Cruz was the second senator, following Josh Hawley, to commit to objecting to Joe Biden’s electors during last Wednesday’s Senate floor vote count. Despite Trump’s legal team losing over 60 court cases and failing to establish any incidents of large-scale voter fraud whatsoever, Cruz and Hawley remained pot-committed to the fiction that something objectively fishy happened in the 2020 presidential election. Whatever could be said about their level of intelligence, the two men (both of whom are among the best-educated lawyers in the Senate) must know that the election wasn’t stolen. Yet here they are, making a transparently theatrical calculation that pretending to harbor such suspicions would endear them to Trump’s base as they contemplate their own presidential ambitions.

“At the very least, Congress should investigate allegations of voter fraud and adopt measures to secure the integrity of our elections. But Congress has so far failed to act,” Hawley said in a Washington Post interview, attempting to justify himself. In doing so, he was perpetuating the lie that the election had not yet been sufficiently investigated—Georgia alone has already recounted its votes twice—not to mention the discredited idea that this election even had irregularities that merited extra investigation in the first place.

Donald Trump, for his part, is the king of pretending not to know how something works—despite having instant access to the world’s foremost experts on anything—and exploding with rage about his interpretation of what’s happening. His use of this flavor of lie may have hit its apex with the topic of voter fraud.

For months before the election, many people, including Senator Brian Schatz, carefully explained how Trump’s efforts to deter Republicans from voting by mail throughout the year would affect the way the votes were counted on Election Day. It would look at first like Trump was ahead, because of same-day voters, only for the mail-in voting to later chip away at his lead.

Sure enough, that’s exactly how it played out. There is no excuse for anyone with internet access, let alone the actual president, to not have known in advance. Of course, Trump still pointed to this eminently explicable pattern as proof that the election was rigged—and he did so furiously. How dare the dirty Dems rig the election against him, but somehow only him and not any of the Senate or congressional candidates! So-called last-minute ballot dumps have since remained a major data point among the Stop the Steal base, and in far-right media, where no easily grokked concept is too simple to misunderstand deliberately.

These contemptible displays of false ignorance need to stop. Right now.

Beyond the ongoing insurrection crisis, roughly 3,500 Americans are dying from COVID-19 every day, 10 months into the pandemic. Every day’s catastrophe comes at least partly thanks to far-right politicians and pundits mucking up the issue of mask safety—pretending, for instance that Dr. Anthony Fauci’s position on masks was too much of a flip-flop to take seriously.

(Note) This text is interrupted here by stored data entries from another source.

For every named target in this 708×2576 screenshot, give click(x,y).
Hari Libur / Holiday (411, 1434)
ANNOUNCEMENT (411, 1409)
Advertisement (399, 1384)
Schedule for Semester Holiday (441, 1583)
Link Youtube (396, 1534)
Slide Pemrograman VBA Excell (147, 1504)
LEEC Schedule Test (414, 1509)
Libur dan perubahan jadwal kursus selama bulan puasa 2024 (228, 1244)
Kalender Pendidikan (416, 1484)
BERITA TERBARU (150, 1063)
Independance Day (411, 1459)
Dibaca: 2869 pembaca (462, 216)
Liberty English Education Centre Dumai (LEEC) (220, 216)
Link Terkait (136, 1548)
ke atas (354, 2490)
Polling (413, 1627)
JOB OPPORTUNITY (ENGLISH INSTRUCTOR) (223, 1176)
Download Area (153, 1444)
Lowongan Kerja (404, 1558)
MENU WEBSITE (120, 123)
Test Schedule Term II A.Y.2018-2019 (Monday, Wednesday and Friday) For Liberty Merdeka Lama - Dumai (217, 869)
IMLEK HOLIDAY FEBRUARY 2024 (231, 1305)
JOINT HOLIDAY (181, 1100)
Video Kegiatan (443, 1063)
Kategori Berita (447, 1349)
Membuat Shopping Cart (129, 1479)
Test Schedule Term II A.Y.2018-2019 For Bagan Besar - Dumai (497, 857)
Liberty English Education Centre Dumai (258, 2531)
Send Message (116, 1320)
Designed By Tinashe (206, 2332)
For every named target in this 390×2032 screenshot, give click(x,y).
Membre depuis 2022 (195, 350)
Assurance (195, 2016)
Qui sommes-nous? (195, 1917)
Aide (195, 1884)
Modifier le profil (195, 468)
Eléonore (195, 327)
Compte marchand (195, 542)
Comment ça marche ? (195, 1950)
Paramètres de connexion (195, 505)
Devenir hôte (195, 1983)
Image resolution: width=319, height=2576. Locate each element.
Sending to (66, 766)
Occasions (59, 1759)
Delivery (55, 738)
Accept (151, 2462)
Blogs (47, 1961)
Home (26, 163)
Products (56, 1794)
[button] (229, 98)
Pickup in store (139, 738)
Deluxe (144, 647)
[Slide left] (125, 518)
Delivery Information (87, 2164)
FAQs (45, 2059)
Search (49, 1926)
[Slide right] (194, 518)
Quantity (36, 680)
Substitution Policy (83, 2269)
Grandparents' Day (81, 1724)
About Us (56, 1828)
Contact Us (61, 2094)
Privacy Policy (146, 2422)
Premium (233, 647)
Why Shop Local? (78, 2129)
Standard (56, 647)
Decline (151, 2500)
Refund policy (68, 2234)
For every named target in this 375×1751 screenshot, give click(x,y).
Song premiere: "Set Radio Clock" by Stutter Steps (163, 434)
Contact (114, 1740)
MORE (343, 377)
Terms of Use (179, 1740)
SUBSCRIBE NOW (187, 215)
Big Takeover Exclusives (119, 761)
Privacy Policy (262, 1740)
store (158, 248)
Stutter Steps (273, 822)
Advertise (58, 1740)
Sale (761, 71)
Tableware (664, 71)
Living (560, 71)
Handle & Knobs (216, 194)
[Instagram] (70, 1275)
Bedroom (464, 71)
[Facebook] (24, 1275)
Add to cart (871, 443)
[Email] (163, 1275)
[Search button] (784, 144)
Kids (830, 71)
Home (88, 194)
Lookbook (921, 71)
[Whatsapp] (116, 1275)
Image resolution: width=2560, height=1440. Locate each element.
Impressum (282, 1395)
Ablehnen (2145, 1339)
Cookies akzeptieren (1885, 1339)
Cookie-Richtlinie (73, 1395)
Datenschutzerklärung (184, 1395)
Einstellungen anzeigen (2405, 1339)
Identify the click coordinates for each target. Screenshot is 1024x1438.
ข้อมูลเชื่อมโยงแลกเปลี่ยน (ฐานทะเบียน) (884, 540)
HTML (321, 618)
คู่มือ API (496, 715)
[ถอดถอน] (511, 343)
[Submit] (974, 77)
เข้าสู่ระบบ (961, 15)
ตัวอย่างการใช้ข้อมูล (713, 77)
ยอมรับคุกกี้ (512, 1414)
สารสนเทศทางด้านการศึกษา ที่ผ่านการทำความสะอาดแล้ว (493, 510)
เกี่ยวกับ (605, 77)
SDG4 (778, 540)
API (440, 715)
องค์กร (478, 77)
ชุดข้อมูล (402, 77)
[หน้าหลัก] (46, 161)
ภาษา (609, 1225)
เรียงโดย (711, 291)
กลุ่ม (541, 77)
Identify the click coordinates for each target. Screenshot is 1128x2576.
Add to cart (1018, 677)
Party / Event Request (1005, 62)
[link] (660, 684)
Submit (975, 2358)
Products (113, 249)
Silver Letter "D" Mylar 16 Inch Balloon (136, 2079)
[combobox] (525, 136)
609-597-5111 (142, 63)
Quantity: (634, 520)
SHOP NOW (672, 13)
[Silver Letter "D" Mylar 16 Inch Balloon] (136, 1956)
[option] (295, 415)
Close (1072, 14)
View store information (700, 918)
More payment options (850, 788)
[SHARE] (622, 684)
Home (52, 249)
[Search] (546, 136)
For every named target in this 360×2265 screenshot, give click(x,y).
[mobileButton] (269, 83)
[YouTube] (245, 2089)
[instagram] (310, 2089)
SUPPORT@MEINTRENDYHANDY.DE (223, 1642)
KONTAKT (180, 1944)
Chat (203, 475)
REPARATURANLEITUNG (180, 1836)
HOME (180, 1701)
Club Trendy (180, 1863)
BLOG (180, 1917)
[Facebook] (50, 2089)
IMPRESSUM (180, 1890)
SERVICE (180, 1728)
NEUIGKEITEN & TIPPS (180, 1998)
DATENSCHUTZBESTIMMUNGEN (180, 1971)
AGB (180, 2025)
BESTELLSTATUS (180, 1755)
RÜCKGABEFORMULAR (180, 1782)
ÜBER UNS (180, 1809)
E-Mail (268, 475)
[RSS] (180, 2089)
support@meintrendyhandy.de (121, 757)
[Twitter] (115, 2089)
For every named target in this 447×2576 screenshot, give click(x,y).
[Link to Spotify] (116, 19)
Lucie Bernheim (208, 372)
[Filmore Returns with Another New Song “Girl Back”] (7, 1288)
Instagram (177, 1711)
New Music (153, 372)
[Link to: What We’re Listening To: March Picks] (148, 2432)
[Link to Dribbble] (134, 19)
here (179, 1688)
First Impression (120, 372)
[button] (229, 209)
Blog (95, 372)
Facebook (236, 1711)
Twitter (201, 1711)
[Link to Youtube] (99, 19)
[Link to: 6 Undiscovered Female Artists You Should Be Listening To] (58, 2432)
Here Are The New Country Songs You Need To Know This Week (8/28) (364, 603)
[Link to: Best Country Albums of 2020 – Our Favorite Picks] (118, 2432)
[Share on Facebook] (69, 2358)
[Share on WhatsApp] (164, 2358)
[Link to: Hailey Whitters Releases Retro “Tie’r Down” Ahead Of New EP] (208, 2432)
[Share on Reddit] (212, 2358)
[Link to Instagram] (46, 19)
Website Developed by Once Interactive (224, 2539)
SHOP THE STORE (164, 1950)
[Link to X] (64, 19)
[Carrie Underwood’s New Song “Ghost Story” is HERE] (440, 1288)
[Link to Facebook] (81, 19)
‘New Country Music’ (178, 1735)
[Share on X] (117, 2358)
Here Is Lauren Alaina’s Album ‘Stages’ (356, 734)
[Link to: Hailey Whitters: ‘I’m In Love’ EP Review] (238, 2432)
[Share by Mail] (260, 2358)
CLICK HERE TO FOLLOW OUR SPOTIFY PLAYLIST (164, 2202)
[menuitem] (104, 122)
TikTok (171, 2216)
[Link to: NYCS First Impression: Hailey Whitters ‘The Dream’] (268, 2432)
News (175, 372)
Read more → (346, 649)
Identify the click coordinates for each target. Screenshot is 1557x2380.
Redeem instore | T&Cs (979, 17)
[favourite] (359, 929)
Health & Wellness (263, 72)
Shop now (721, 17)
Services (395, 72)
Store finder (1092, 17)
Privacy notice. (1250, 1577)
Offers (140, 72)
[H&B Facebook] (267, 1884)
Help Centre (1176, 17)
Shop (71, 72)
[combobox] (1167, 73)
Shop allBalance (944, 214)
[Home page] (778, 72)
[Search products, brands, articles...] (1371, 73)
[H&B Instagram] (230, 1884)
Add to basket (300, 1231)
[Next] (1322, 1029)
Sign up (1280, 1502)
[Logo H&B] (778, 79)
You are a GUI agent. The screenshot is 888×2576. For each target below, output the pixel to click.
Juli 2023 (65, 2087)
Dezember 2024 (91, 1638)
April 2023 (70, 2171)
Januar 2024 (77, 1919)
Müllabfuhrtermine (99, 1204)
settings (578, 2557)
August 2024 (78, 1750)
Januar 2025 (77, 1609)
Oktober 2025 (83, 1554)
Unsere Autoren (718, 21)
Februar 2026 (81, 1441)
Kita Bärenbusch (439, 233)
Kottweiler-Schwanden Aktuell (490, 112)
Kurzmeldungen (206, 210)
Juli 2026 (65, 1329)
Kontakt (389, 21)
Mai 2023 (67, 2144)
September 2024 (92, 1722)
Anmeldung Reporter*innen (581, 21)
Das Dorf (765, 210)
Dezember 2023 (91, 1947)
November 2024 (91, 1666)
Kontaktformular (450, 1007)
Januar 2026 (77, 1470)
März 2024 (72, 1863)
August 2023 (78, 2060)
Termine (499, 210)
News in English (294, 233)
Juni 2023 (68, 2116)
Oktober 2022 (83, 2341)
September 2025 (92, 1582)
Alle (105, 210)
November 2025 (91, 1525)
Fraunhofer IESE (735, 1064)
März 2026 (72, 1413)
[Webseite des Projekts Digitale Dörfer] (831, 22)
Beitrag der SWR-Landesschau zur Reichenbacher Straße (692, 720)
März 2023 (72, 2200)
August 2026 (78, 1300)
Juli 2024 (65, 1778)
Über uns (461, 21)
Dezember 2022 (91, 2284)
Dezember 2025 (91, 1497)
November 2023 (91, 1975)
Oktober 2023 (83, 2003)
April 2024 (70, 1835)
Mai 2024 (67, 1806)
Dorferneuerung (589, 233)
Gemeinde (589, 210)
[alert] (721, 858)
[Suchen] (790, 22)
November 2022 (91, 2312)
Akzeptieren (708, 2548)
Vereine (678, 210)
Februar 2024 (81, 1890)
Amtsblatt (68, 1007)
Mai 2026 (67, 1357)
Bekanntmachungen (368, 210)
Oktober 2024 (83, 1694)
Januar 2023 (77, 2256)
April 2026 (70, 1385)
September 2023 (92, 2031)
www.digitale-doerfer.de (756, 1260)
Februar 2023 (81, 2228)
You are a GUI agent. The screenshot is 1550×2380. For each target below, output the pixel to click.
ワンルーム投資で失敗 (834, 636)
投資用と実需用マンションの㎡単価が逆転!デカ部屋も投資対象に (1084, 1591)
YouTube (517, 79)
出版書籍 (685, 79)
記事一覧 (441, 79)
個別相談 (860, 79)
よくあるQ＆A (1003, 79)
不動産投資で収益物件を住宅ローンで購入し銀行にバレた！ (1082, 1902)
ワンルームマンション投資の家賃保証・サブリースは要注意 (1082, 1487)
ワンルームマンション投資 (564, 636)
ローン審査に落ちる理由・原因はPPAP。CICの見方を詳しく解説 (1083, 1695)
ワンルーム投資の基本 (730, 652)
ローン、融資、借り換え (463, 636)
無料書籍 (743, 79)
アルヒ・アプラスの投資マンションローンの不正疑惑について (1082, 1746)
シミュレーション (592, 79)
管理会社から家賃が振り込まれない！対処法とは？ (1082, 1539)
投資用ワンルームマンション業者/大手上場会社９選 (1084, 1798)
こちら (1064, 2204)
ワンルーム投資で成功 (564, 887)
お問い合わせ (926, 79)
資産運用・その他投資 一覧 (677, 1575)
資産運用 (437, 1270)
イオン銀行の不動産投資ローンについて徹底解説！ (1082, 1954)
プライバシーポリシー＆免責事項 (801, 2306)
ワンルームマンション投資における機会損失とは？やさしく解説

If the preventable pandemic surge weren’t enough of a wake-up call, the insurrection last week, fueled as it was by misinformation, leaves no shred of doubt that muddying the waters by “just asking questions” has dire consequences.

Either the prominent Republicans currently pretending that Trump’s Twitter ban is a First Amendment issue literally do not understand the First Amendment, in which case they shouldn’t be influencing anyone’s thoughts on the matter.

Or they do understand, and are willfully misleading some very impressionable and fired-up people who clearly take them at their word.

I can’t pretend to know for sure which is true, but the results are regrettably the same either way.